My plan was to cook the veggies at 350°f and then raise the temp up at the end to grill the steak.
The sides were rather simple.
Potato hash featuring Yukon gold potatoes, diced onion, sliced mini-sweet bell peppers, diced jalapeno, Kinder's Master Salt, and black pepper.
Black Beans with corn and bell peppers in a chipotle sauce.
I sauteed the potatoes in hot oil for 10 minutes, tossing them about every 2 minutes. Then I added in the diced onion and let it go until the onion was tender and almost translucent about another 2-3 minutes.
Then I added the bell pepper, jalapeno, and Kinder's seasoning and tossed until cooked through, another 2 minutes or so.
My secret recipe for the beans. Easy, no? When we need a quick side, we grab a can of Bush's Beans. They only took about 5 minutes on the grill in my trust Finex sauce and bean pot.
Finishing up the potato hash. At this point, opening the lid every 2 minutes to stir and opening up the lower vent raised the cooking temp to 450°f. This got the potatoes crispy and got the grill hot enough for the steak.
The Steak Cook
If the steak was any thicker, I would have reverse seared it. But I was hungry and wanted to eat sooner, so I went with a simple direct grill of 4 minutes a side at 450-500°.
I lightly coated both sides with a small amount of peanut oil. Maybe a teaspoon per side, just enough to put a sheen on it. The oil serves as a binder and promotes browning.
My older son gave me some seasonings for Father's Day. I used black pepper and this Kinder's Master Salt with garlic, sea salt, and butter. The flavor was bold and mouthwatering, I've been looking forward to trying it.
If your grill doesn't sizzle and smoke when you first put your steak on it, it is probably nowhere near hot enough yet.
I gave the steak a quarter turn on each side to get cross-hatch marks.
In the last minute, I put a tablespoon or two of garlic butter on which will cause a flare up or two when it drips over the sides, but nothing to worry about for a short period of time.

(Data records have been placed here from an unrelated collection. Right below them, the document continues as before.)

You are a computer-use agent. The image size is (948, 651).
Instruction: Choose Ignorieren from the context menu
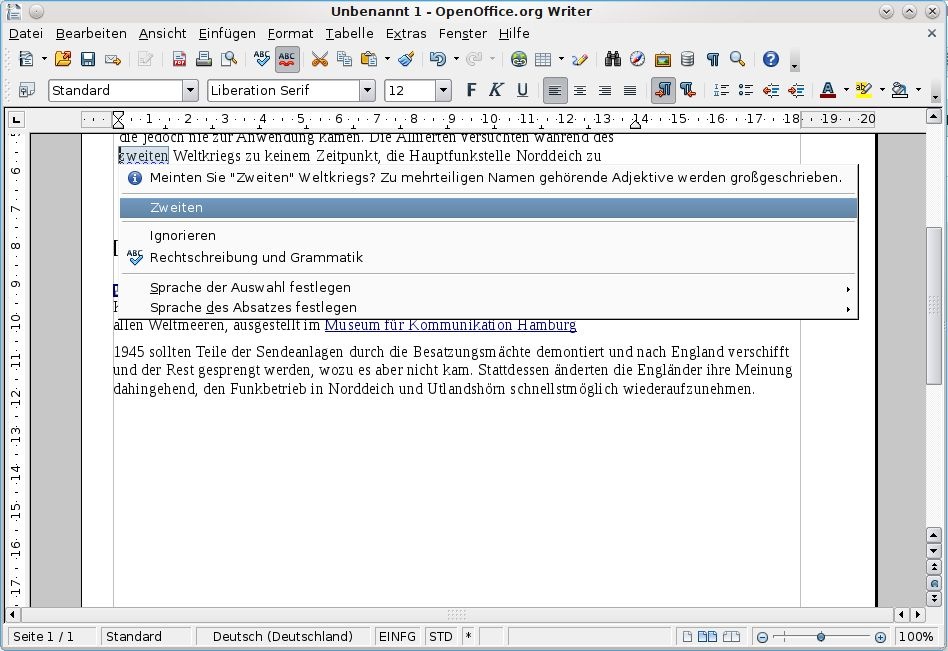click(x=182, y=236)
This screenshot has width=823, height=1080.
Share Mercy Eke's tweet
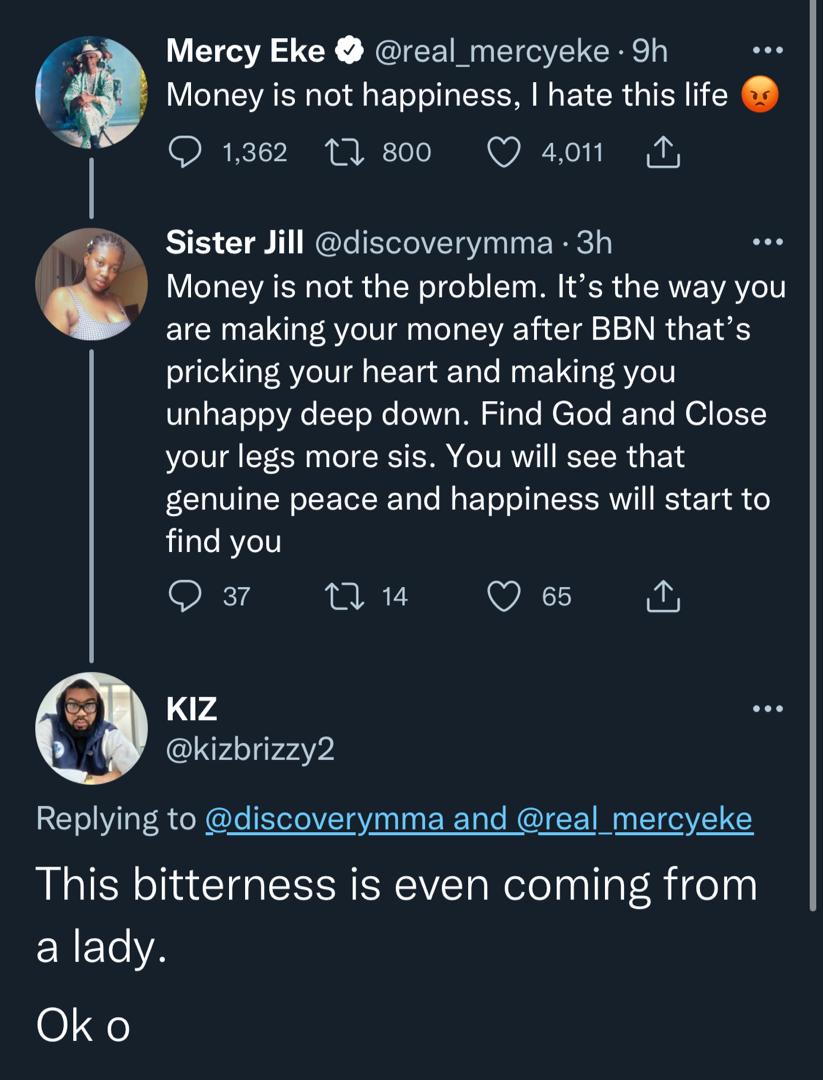[x=664, y=152]
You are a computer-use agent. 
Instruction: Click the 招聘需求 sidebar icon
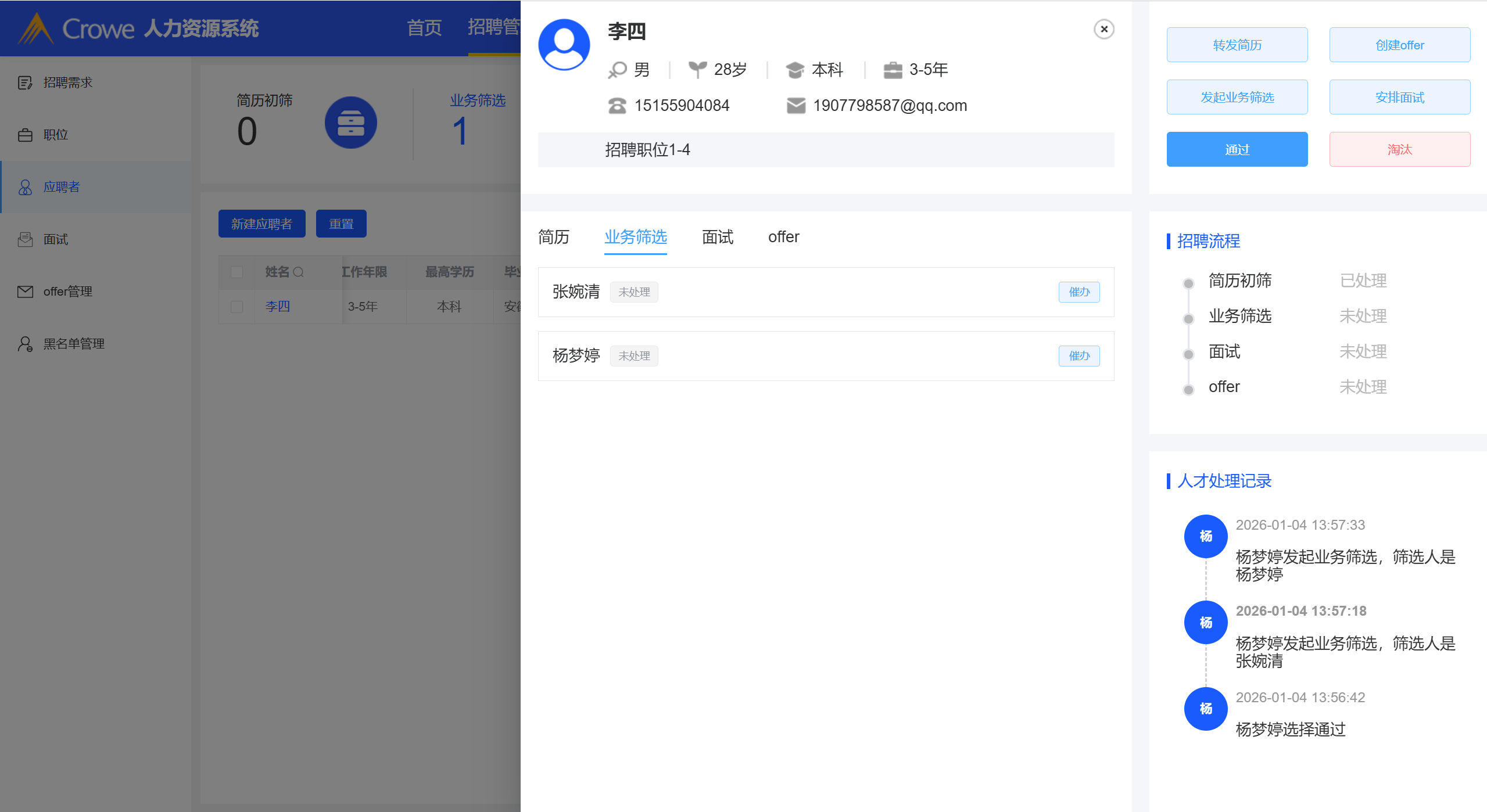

As always, I rest our steaks on a cooling rack - a trick I learned from Rouxbe.com. Putting hot meat on a flat surface traps heat and steams the fibers, causing more loss of juices. This prevents that. I tried it side by side once and was convinced.
Cowboy ribeye steak dinner for two!
The steak was fantastic, one of the best we've done in a long time. The lively flavor of Kinder's Master Salt created an eruption of taste. I'd say it's the best garlic salt I've ever used and it translates quite well to the finished steak.
The crispy potatoes were crispy on the outside, tender on the inside. The Kinder's worked its magic on those as well.
The beans were tangy, savory, and didn't require any doctoring, they were good right out of the can. I always keep 2-3 cans of Bush Beans on hand for quick side dishes. It feels like I'm cheating but it always tastes good, so who cares?
Keep the fires hot and the grates clean, my friends!